Task to complete:
Output every one of the entries below as a numbered list, omitting any blank lines.

(Collected data)
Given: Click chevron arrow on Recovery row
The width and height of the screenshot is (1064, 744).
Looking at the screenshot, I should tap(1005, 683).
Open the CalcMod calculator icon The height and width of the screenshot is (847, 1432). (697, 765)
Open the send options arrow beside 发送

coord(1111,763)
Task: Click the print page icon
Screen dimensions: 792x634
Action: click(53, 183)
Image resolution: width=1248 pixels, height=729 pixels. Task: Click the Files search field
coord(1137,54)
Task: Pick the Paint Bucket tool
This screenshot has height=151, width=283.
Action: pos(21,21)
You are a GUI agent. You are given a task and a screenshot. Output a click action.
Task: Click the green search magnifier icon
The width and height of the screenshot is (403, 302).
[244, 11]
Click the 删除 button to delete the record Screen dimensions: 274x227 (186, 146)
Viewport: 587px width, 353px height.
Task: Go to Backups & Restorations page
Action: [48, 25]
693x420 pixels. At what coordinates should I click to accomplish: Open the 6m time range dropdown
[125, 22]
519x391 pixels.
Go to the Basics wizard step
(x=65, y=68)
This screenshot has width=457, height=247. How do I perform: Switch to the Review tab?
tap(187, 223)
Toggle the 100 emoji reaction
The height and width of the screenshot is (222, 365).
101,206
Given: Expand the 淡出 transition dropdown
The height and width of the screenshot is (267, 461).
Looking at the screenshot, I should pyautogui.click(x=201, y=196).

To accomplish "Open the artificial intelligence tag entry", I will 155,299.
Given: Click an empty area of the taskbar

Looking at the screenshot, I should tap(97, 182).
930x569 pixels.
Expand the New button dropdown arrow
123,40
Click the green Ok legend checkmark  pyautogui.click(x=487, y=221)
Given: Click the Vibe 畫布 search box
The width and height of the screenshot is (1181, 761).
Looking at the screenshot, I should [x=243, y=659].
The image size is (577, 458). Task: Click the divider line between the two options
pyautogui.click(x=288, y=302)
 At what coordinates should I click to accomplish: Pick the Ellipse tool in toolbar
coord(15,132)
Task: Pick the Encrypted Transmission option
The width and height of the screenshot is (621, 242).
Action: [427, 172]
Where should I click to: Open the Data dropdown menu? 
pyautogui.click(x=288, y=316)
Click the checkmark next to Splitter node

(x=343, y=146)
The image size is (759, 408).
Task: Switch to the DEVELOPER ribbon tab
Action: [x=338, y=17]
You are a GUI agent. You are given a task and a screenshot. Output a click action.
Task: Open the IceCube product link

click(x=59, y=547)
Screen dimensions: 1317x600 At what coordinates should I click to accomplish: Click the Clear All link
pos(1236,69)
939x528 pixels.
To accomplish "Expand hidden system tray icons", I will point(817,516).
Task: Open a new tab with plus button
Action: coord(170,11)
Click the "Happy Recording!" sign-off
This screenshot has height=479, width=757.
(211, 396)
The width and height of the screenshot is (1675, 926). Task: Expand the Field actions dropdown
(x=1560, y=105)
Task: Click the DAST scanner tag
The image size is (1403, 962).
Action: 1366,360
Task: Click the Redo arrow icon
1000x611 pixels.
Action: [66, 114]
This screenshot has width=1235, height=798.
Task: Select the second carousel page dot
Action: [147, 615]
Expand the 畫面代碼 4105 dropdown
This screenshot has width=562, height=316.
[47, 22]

The solution:
1. Given: Click chevron arrow on Recovery row
2. The width and height of the screenshot is (1064, 744).
3. Looking at the screenshot, I should tap(1005, 683).
4. Open the CalcMod calculator icon The height and width of the screenshot is (847, 1432). (697, 765)
5. Open the send options arrow beside 发送
6. coord(1111,763)
7. Task: Click the print page icon
8. Screen dimensions: 792x634
9. Action: click(53, 183)
10. Image resolution: width=1248 pixels, height=729 pixels. Task: Click the Files search field
11. coord(1137,54)
12. Task: Pick the Paint Bucket tool
13. This screenshot has height=151, width=283.
14. Action: pos(21,21)
15. You are a GUI agent. You are given a task and a screenshot. Output a click action.
16. Task: Click the green search magnifier icon
17. The width and height of the screenshot is (403, 302).
18. [244, 11]
19. Click the 删除 button to delete the record Screen dimensions: 274x227 (186, 146)
20. Viewport: 587px width, 353px height.
21. Task: Go to Backups & Restorations page
22. Action: [48, 25]
23. 693x420 pixels. At what coordinates should I click to accomplish: Open the 6m time range dropdown
24. [125, 22]
25. 519x391 pixels.
26. Go to the Basics wizard step
27. (x=65, y=68)
28. This screenshot has width=457, height=247. How do I perform: Switch to the Review tab?
29. tap(187, 223)
30. Toggle the 100 emoji reaction
31. The height and width of the screenshot is (222, 365).
32. 101,206
33. Given: Expand the 淡出 transition dropdown
34. The height and width of the screenshot is (267, 461).
35. Looking at the screenshot, I should pyautogui.click(x=201, y=196).
36. To accomplish "Open the artificial intelligence tag entry", I will 155,299.
37. Given: Click an empty area of the taskbar
38. Looking at the screenshot, I should tap(97, 182).
39. 930x569 pixels.
40. Expand the New button dropdown arrow
41. 123,40
42. Click the green Ok legend checkmark  pyautogui.click(x=487, y=221)
43. Given: Click the Vibe 畫布 search box
44. The width and height of the screenshot is (1181, 761).
45. Looking at the screenshot, I should [x=243, y=659].
46. The image size is (577, 458). Task: Click the divider line between the two options
47. pyautogui.click(x=288, y=302)
48.  At what coordinates should I click to accomplish: Pick the Ellipse tool in toolbar
49. coord(15,132)
50. Task: Pick the Encrypted Transmission option
51. The width and height of the screenshot is (621, 242).
52. Action: [427, 172]
53. Where should I click to: Open the Data dropdown menu? 
54. pyautogui.click(x=288, y=316)
55. Click the checkmark next to Splitter node
56. (x=343, y=146)
57. The image size is (759, 408).
58. Task: Switch to the DEVELOPER ribbon tab
59. Action: [x=338, y=17]
60. You are a GUI agent. You are given a task and a screenshot. Output a click action.
61. Task: Open the IceCube product link
62. click(x=59, y=547)
63. Screen dimensions: 1317x600 At what coordinates should I click to accomplish: Click the Clear All link
64. pos(1236,69)
65. 939x528 pixels.
66. To accomplish "Expand hidden system tray icons", I will point(817,516).
67. Task: Open a new tab with plus button
68. Action: coord(170,11)
69. Click the "Happy Recording!" sign-off
70. This screenshot has height=479, width=757.
71. (211, 396)
72. The width and height of the screenshot is (1675, 926). Task: Expand the Field actions dropdown
73. (x=1560, y=105)
74. Task: Click the DAST scanner tag
75. The image size is (1403, 962).
76. Action: 1366,360
77. Task: Click the Redo arrow icon
78. 1000x611 pixels.
79. Action: [66, 114]
80. This screenshot has width=1235, height=798.
81. Task: Select the second carousel page dot
82. Action: [147, 615]
83. Expand the 畫面代碼 4105 dropdown
84. This screenshot has width=562, height=316.
85. [47, 22]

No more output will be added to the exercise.